Zoho One also includes a comprehensive platform for developers and business users to create, extend, and integrate. The platform includes newly released no-code tool, Canvas, low-code tool, Zoho Creator, and pro-code platform, Catalyst.

  • Support current and future business models – The pandemic clearly reminded firms that being beholden to a single business model could be detrimental to the firm’s fortunes. Companies everywhere changed from brick-and-mortar stores to online retailers. Full-service restaurants recast their operations to a take-out model. Some firms completely changed their product mix (e.g., to manufacture PPE). It is this need to flex business models fast that is driving a lot of interest in new technologies for SMB’s.

    Zoho One already possessed an online commerce set of capabilities. They’ve recently added these to their Zoho One product line. According to Zoho:

The addition of Zoho Commerce enables retailers to easily build online shops with the tools needed to construct a website, accept orders, track inventory, process payments, manage shipping, market their brand, and analyze data. Zoho Commerce also integrates with third party payment gateways.

  • Take collaboration to a new level – Work From Home (WFH) is obviously changing the business world and companies must create new ways of connecting employees and leaders, one-to-another. While many firms are embracing an internal collaboration tool, there are other constituents that need to be connected to the enterprise as they may be able to contribute new ideas, partnering opportunities, innovations, new hire referrals, etc. Businesses need to embrace customers, suppliers, jobseekers, alumni, etc. in a seamless manner that feels like a part of their business operating system and not another standalone business productivity application.

Zoho announced:

Work Graph: Zoho's new back-end service, an industry-first for business software, maps interactions between people, resources, systems and processes by studying signals and their strength across the board to build a business-wide work graph that is specific to each individual within the organization. The result of a work graph will be seen in the day-to-day productivity of users across various apps.
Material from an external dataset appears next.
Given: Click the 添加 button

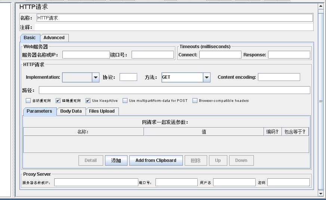Looking at the screenshot, I should [116, 160].
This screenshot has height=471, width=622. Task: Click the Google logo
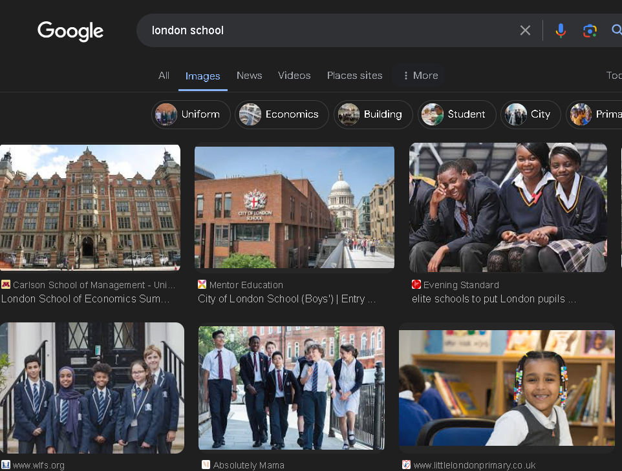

Zoho Lens: To facilitate better communication and collaboration in a remote-work environment, Zoho Lens provides remote assistance and guidance to employees through augmented reality(AR) via real-time AR annotation, VoIP and text chat, and more.

  • Support the professional growth of employees, business partners, contractors, etc. – As companies have grown more virtual and come to rely on more third-parties and specialists, and, as technologies and businesses continue to change at an ever-increasing clip, the skills of those we rely upon face ever more rapid obsolescence. A core HRMS is no longer sufficient as firms, even small ones, need access to virtual, low cost and relevant training. This training must be available at time of need and be consumable via smart phones, tablets, etc.

Zoho announced:

Zoho Learn: Organizations now have a learning management tool that enables interactive training programs and assessments with Zoho's course builder. Online centralization of company information, training programs, and more, gives businesses a better way to nurture employee growth.

My take

While my definition for a business operating system may be more ambitious or expansive than Zoho’s, there’s no denying that they are well along the way to delivering to that fuller vision. More impressive is that Zoho One is a mid-market solution priced like a small business product (pricing starts at $37 USD per employee).  See: https://www.zoho.com/one/pricing/Zoho

The presence of analytics, AI/ML tools, integration tools, support for other data types, ‘smart’ logic (e.g., in the search tool), etc. shows that Zoho One is no longer an ERP of the old definition. It has made a step change into a new kind of solution that is smarter, more cosmopolitan and capable of delivering a very different value proposition than its competitors. Specifically, Zoho One should have no problem delivering a solid ROI (not just a low TCO) and one that will make competitors wince.

SMBs undergoing high growth and/or increasing business complexity really should look at this.